Nevertheless, in an analysis of AES finalists done by Daemen and Rijmen, Rijndael was deemed a “favorable” can- didate to secure against timing attacks, since it did not use branch instructions or data-dependent rotations [DR99].
Cache timing attacks exploit timing differences between accessing cached vs. non-cached data. Since accessing cached data is faster, a program can check if its data is cached by measuring the time it takes to access it. In one form of a cache timing attack, the attacker fills the cache with its own data.
In cryptography, a timing attack is a side-channel attack in which the attacker attempts to compromise a cryptosystem by analyzing the time taken to execute cryptographic algorithms.
In the for loop i is incremented by 8 if sizeof(t[0]) is 4.
But I don't understand the reasons why we skip 32 bytes, and not read it fully (to protect against cache timing attacks)?

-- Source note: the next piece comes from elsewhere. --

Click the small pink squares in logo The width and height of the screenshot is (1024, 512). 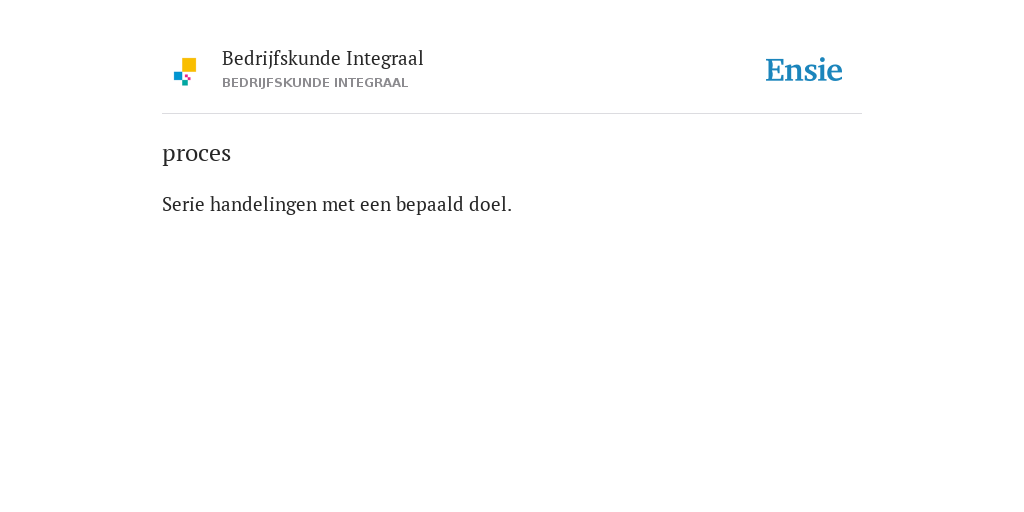tap(187, 77)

In the for loop, i is incremented by the equivalent of 32 chars (regardless of what sizeof(t[0]) happens to be) because "32 chars" (or 32 bytes) is what the authors determined is the minimum cache line size for all CPUs they care about. Note that you only need to read from 1 byte of the cache line to ensure that the entire cache line is fetched into cache.

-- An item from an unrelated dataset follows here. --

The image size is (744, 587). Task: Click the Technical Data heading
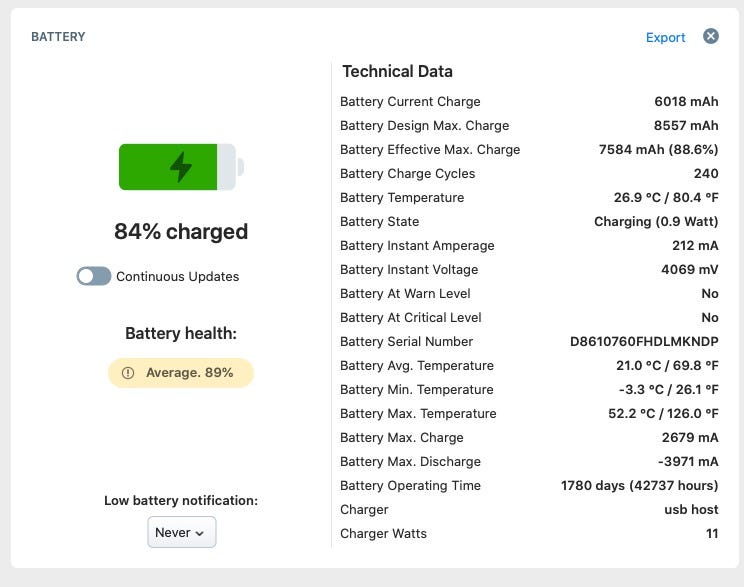(397, 71)
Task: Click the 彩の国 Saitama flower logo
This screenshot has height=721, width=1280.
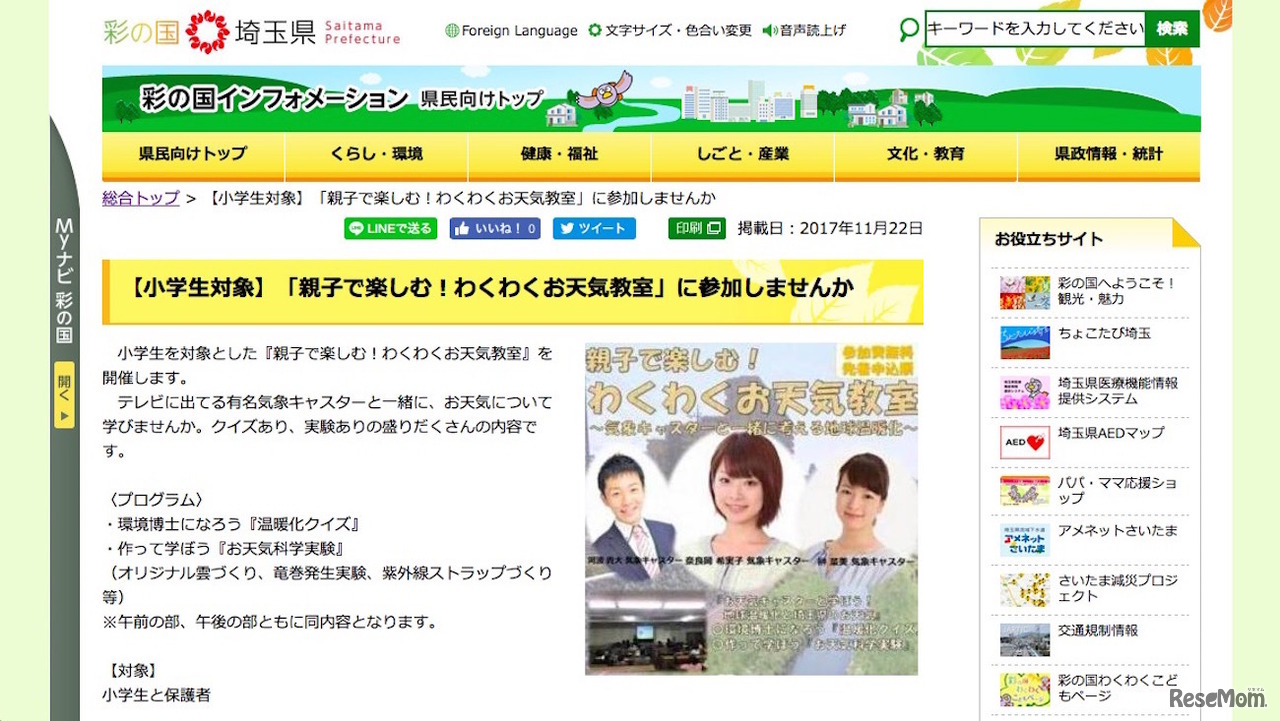Action: click(x=208, y=30)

What is the motivation behind sum ^= t[i] and setting ret = sum ?
A good compiler will notice that the data you're reading is not used, and will avoid doing an "unnecessary" (for correctness of the "C abstract machine") read to improve performance without knowing that the "unnecessary" read is necessary for reasons that the compiler can't be expected to know about. To prevent the compiler from optimizing like that you need to trick it into thinking the data is actually used, or use volatile. The OpenSSL authors are doing both (trying to trick the compiler into not optimizing by doing the sum ^= t[i] and ret sum; and also using volatile), possibly because (historically) plenty of old compilers had bugs involving volatile.

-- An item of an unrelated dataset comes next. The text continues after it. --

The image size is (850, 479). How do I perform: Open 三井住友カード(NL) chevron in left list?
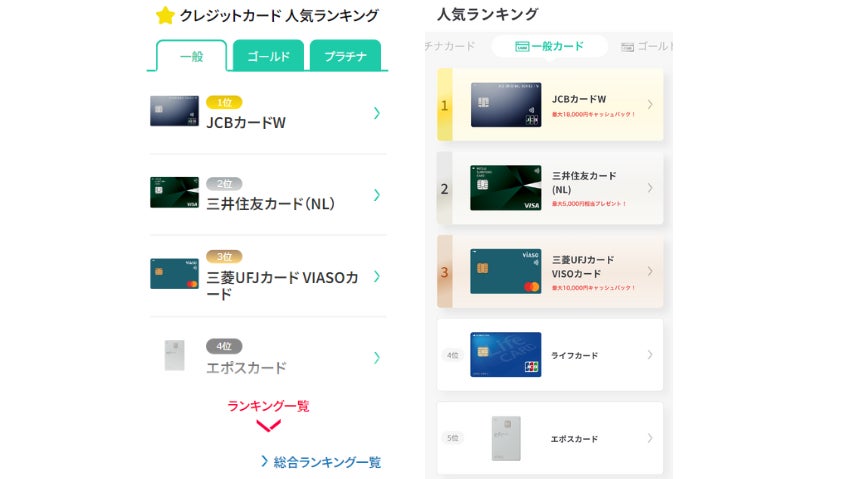pos(376,195)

Also note that there's still a very tiny timing problem - cache could be flushed (e.g. by task switch, etc) after the data was prefetched but before part of the table is used for AES; so there's an (extremely tiny) chance that an attacker can still use a cache timing attack to determine which part of the table AES used. See "Confidence In Cache Timing Attack Prevention" (below).
Will this following simpler code help me:
It's very likely that the compiler will turn your code into literally nothing (and if it didn't, it'd have the same problems as prefetch256() and may be slower because you're writing to memory rather than only reading).
Are there other simpler solutions to protect my implementation from cache timing attacks?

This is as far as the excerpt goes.